→ Task goal: Please write out all of the entries without altering anything.

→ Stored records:

<<<<

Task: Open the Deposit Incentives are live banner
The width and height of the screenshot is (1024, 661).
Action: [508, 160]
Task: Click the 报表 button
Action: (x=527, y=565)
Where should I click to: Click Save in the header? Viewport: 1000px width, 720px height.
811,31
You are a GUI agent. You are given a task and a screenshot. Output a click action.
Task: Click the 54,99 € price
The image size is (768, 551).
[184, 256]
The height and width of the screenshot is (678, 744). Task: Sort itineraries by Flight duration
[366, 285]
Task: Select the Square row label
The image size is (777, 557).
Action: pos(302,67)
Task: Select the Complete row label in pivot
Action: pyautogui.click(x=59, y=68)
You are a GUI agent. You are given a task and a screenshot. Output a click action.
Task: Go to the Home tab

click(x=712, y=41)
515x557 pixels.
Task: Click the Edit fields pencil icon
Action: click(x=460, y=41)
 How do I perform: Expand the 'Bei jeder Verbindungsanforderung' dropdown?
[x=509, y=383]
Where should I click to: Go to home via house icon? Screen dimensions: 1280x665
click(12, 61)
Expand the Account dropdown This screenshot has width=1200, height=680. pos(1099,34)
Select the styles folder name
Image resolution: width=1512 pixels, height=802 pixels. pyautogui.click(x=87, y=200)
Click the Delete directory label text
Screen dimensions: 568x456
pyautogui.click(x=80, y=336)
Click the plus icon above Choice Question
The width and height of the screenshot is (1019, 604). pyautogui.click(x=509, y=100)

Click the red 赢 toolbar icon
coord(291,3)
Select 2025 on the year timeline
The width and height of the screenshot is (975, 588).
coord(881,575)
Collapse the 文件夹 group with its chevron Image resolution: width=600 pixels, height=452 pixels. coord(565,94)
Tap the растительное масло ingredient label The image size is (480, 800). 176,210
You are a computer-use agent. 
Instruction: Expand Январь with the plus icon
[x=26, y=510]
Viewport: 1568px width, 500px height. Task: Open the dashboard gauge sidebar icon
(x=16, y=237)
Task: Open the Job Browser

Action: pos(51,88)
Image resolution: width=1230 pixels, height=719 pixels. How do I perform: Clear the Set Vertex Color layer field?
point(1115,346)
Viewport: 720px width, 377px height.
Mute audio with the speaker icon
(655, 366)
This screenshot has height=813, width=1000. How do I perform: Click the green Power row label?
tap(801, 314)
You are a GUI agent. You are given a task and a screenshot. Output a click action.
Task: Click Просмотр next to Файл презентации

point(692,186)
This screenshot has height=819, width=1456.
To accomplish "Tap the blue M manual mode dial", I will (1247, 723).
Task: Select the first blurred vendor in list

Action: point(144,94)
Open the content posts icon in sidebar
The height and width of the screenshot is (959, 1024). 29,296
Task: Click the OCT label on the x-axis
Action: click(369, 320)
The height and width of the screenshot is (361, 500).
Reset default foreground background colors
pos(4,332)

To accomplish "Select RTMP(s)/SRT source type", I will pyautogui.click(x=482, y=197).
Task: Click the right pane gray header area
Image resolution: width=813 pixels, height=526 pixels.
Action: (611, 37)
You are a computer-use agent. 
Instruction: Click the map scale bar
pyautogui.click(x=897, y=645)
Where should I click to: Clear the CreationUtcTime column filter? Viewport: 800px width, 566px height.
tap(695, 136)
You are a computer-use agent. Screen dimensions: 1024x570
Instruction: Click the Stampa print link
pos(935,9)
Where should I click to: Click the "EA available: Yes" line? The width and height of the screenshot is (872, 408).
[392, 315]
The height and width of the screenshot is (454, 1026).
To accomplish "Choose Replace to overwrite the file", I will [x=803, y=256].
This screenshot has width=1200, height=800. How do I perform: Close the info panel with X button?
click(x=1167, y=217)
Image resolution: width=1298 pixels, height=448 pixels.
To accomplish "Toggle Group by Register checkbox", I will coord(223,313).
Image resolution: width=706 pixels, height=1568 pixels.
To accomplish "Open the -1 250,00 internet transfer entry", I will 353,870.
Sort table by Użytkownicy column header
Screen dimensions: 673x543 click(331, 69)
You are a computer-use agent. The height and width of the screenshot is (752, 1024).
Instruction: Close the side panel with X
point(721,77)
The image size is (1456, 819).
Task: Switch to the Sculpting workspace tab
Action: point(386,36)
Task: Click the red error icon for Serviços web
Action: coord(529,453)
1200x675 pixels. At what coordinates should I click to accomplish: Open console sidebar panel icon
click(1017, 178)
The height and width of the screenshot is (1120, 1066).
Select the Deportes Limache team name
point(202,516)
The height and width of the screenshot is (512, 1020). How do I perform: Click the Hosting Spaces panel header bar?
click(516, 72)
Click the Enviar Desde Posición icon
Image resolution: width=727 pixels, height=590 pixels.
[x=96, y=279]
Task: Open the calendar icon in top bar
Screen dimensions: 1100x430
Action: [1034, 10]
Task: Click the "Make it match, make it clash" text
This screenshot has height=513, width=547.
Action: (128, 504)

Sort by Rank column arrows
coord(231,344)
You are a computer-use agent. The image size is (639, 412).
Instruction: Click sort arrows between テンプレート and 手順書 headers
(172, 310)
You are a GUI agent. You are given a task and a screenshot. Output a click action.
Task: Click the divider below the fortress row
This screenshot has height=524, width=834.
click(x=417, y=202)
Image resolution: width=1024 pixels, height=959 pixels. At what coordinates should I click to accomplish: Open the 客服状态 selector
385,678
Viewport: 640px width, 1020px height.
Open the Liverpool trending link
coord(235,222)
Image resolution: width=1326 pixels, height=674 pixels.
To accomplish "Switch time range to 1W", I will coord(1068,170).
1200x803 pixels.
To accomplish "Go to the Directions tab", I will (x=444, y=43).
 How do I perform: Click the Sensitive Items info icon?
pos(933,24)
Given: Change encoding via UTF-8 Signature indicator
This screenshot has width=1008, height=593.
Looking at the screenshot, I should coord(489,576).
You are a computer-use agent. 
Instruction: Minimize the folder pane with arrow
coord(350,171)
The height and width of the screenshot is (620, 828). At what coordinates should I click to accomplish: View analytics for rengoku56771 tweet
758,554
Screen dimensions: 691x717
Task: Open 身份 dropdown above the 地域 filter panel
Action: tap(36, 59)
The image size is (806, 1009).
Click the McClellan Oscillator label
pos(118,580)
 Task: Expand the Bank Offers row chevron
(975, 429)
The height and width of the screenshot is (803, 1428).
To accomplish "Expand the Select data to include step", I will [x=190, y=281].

>>>>

→ Result:
Task: Open the Deposit Incentives are live banner
The width and height of the screenshot is (1024, 661).
Action: [508, 160]
Task: Click the 报表 button
Action: (x=527, y=565)
Where should I click to: Click Save in the header? Viewport: 1000px width, 720px height.
811,31
You are a GUI agent. You are given a task and a screenshot. Output a click action.
Task: Click the 54,99 € price
The image size is (768, 551).
[184, 256]
The height and width of the screenshot is (678, 744). Task: Sort itineraries by Flight duration
[366, 285]
Task: Select the Square row label
The image size is (777, 557).
Action: pos(302,67)
Task: Select the Complete row label in pivot
Action: pyautogui.click(x=59, y=68)
You are a GUI agent. You are given a task and a screenshot. Output a click action.
Task: Go to the Home tab

click(x=712, y=41)
515x557 pixels.
Task: Click the Edit fields pencil icon
Action: click(x=460, y=41)
 How do I perform: Expand the 'Bei jeder Verbindungsanforderung' dropdown?
[x=509, y=383]
Where should I click to: Go to home via house icon? Screen dimensions: 1280x665
click(12, 61)
Expand the Account dropdown This screenshot has width=1200, height=680. pos(1099,34)
Select the styles folder name
Image resolution: width=1512 pixels, height=802 pixels. pyautogui.click(x=87, y=200)
Click the Delete directory label text
Screen dimensions: 568x456
pyautogui.click(x=80, y=336)
Click the plus icon above Choice Question
The width and height of the screenshot is (1019, 604). pyautogui.click(x=509, y=100)

Click the red 赢 toolbar icon
coord(291,3)
Select 2025 on the year timeline
The width and height of the screenshot is (975, 588).
coord(881,575)
Collapse the 文件夹 group with its chevron Image resolution: width=600 pixels, height=452 pixels. coord(565,94)
Tap the растительное масло ingredient label The image size is (480, 800). 176,210
You are a computer-use agent. 
Instruction: Expand Январь with the plus icon
[x=26, y=510]
Viewport: 1568px width, 500px height. Task: Open the dashboard gauge sidebar icon
(x=16, y=237)
Task: Open the Job Browser

Action: pos(51,88)
Image resolution: width=1230 pixels, height=719 pixels. How do I perform: Clear the Set Vertex Color layer field?
point(1115,346)
Viewport: 720px width, 377px height.
Mute audio with the speaker icon
(655, 366)
This screenshot has height=813, width=1000. How do I perform: Click the green Power row label?
tap(801, 314)
You are a GUI agent. You are given a task and a screenshot. Output a click action.
Task: Click Просмотр next to Файл презентации

point(692,186)
This screenshot has height=819, width=1456.
To accomplish "Tap the blue M manual mode dial", I will (1247, 723).
Task: Select the first blurred vendor in list

Action: point(144,94)
Open the content posts icon in sidebar
The height and width of the screenshot is (959, 1024). 29,296
Task: Click the OCT label on the x-axis
Action: click(369, 320)
The height and width of the screenshot is (361, 500).
Reset default foreground background colors
pos(4,332)

To accomplish "Select RTMP(s)/SRT source type", I will pyautogui.click(x=482, y=197).
Task: Click the right pane gray header area
Image resolution: width=813 pixels, height=526 pixels.
Action: (611, 37)
You are a computer-use agent. 
Instruction: Click the map scale bar
pyautogui.click(x=897, y=645)
Where should I click to: Clear the CreationUtcTime column filter? Viewport: 800px width, 566px height.
tap(695, 136)
You are a computer-use agent. Screen dimensions: 1024x570
Instruction: Click the Stampa print link
pos(935,9)
Where should I click to: Click the "EA available: Yes" line? The width and height of the screenshot is (872, 408).
[392, 315]
The height and width of the screenshot is (454, 1026).
To accomplish "Choose Replace to overwrite the file", I will [x=803, y=256].
This screenshot has width=1200, height=800. How do I perform: Close the info panel with X button?
click(x=1167, y=217)
Image resolution: width=1298 pixels, height=448 pixels.
To accomplish "Toggle Group by Register checkbox", I will coord(223,313).
Image resolution: width=706 pixels, height=1568 pixels.
To accomplish "Open the -1 250,00 internet transfer entry", I will 353,870.
Sort table by Użytkownicy column header
Screen dimensions: 673x543 click(331, 69)
You are a computer-use agent. The height and width of the screenshot is (752, 1024).
Instruction: Close the side panel with X
point(721,77)
The image size is (1456, 819).
Task: Switch to the Sculpting workspace tab
Action: point(386,36)
Task: Click the red error icon for Serviços web
Action: coord(529,453)
1200x675 pixels. At what coordinates should I click to accomplish: Open console sidebar panel icon
click(1017, 178)
The height and width of the screenshot is (1120, 1066).
Select the Deportes Limache team name
point(202,516)
The height and width of the screenshot is (512, 1020). How do I perform: Click the Hosting Spaces panel header bar?
click(516, 72)
Click the Enviar Desde Posición icon
Image resolution: width=727 pixels, height=590 pixels.
[x=96, y=279]
Task: Open the calendar icon in top bar
Screen dimensions: 1100x430
Action: [1034, 10]
Task: Click the "Make it match, make it clash" text
This screenshot has height=513, width=547.
Action: (128, 504)

Sort by Rank column arrows
coord(231,344)
You are a computer-use agent. The image size is (639, 412).
Instruction: Click sort arrows between テンプレート and 手順書 headers
(172, 310)
You are a GUI agent. You are given a task and a screenshot. Output a click action.
Task: Click the divider below the fortress row
This screenshot has height=524, width=834.
click(x=417, y=202)
Image resolution: width=1024 pixels, height=959 pixels. At what coordinates should I click to accomplish: Open the 客服状态 selector
385,678
Viewport: 640px width, 1020px height.
Open the Liverpool trending link
coord(235,222)
Image resolution: width=1326 pixels, height=674 pixels.
To accomplish "Switch time range to 1W", I will coord(1068,170).
1200x803 pixels.
To accomplish "Go to the Directions tab", I will (x=444, y=43).
 How do I perform: Click the Sensitive Items info icon?
pos(933,24)
Given: Change encoding via UTF-8 Signature indicator
This screenshot has width=1008, height=593.
Looking at the screenshot, I should coord(489,576).
You are a computer-use agent. 
Instruction: Minimize the folder pane with arrow
coord(350,171)
The height and width of the screenshot is (620, 828). At what coordinates should I click to accomplish: View analytics for rengoku56771 tweet
758,554
Screen dimensions: 691x717
Task: Open 身份 dropdown above the 地域 filter panel
Action: tap(36, 59)
The image size is (806, 1009).
Click the McClellan Oscillator label
pos(118,580)
 Task: Expand the Bank Offers row chevron
(975, 429)
The height and width of the screenshot is (803, 1428).
To accomplish "Expand the Select data to include step", I will [x=190, y=281].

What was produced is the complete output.